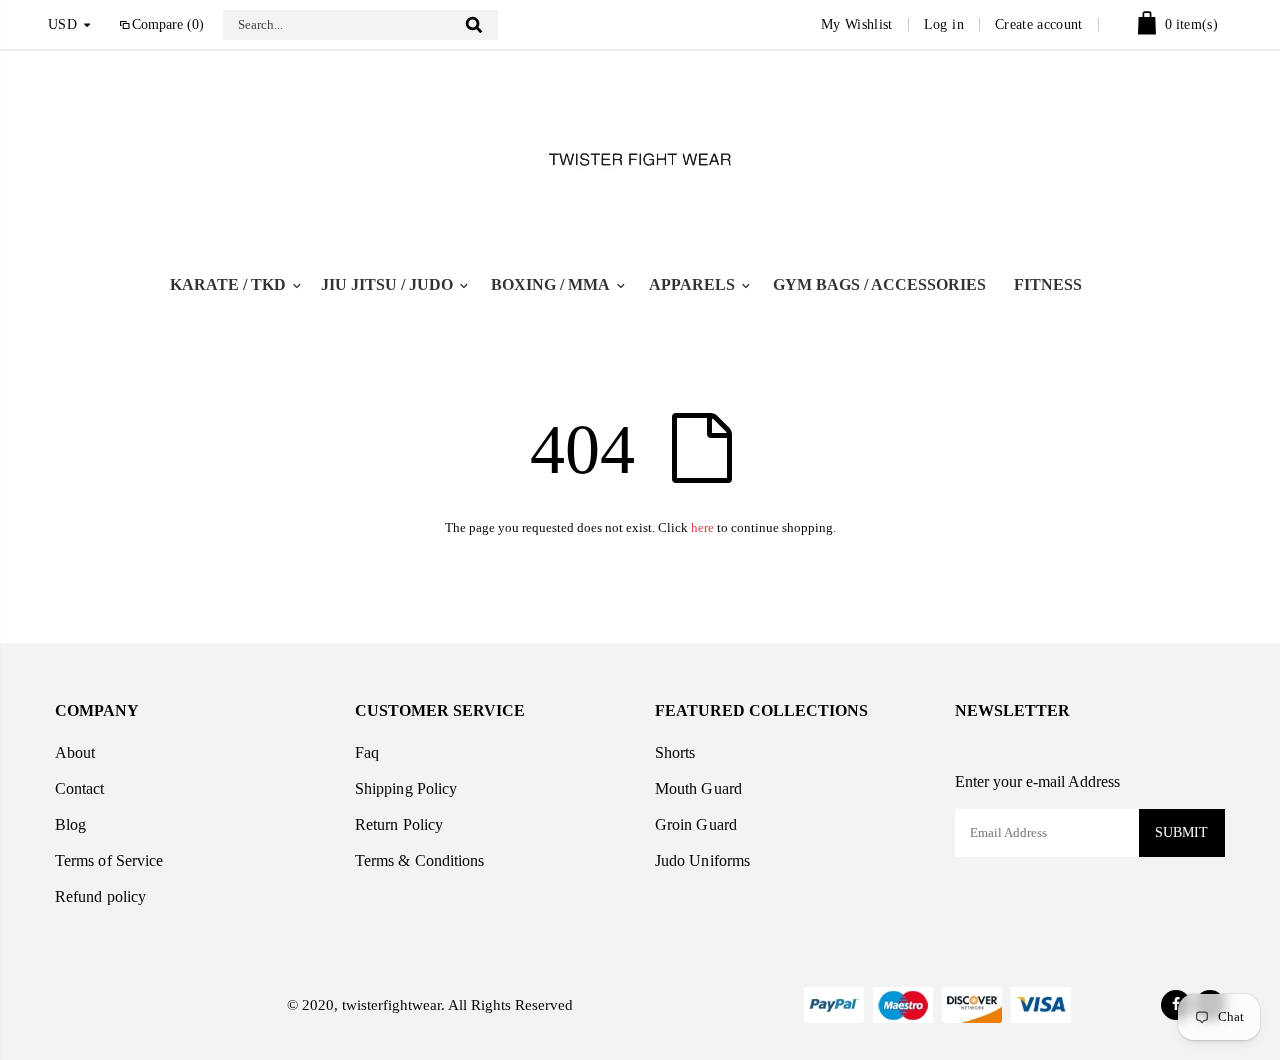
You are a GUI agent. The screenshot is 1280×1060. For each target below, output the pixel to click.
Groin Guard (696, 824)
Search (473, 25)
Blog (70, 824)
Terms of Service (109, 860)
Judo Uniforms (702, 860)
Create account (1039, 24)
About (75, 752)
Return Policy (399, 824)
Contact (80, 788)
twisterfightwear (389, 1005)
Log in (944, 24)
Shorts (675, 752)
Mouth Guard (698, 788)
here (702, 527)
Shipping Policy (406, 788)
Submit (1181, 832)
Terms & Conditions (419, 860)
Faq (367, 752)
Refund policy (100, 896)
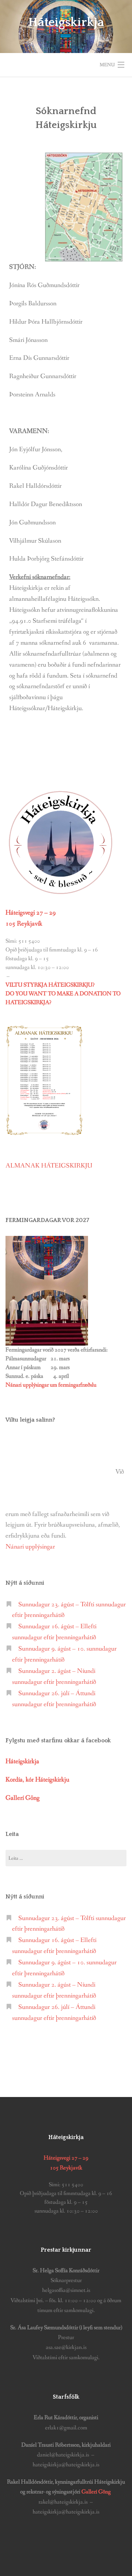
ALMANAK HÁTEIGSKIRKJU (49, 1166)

++++

* Try it
Although the records contain pictures, only their text should be repeated, exactly as it appears.

* Task response
You are a GUI agent. The screenshot is 1280×1060. For each target below, output the pixel to click.
Groin Guard (696, 824)
Search (473, 25)
Blog (70, 824)
Terms of Service (109, 860)
Judo Uniforms (702, 860)
Create account (1039, 24)
About (75, 752)
Return Policy (399, 824)
Contact (80, 788)
twisterfightwear (389, 1005)
Log in (944, 24)
Shorts (675, 752)
Mouth Guard (698, 788)
here (702, 527)
Shipping Policy (406, 788)
Submit (1181, 832)
Terms & Conditions (419, 860)
Faq (367, 752)
Refund policy (100, 896)
ALMANAK HÁTEIGSKIRKJU (49, 1166)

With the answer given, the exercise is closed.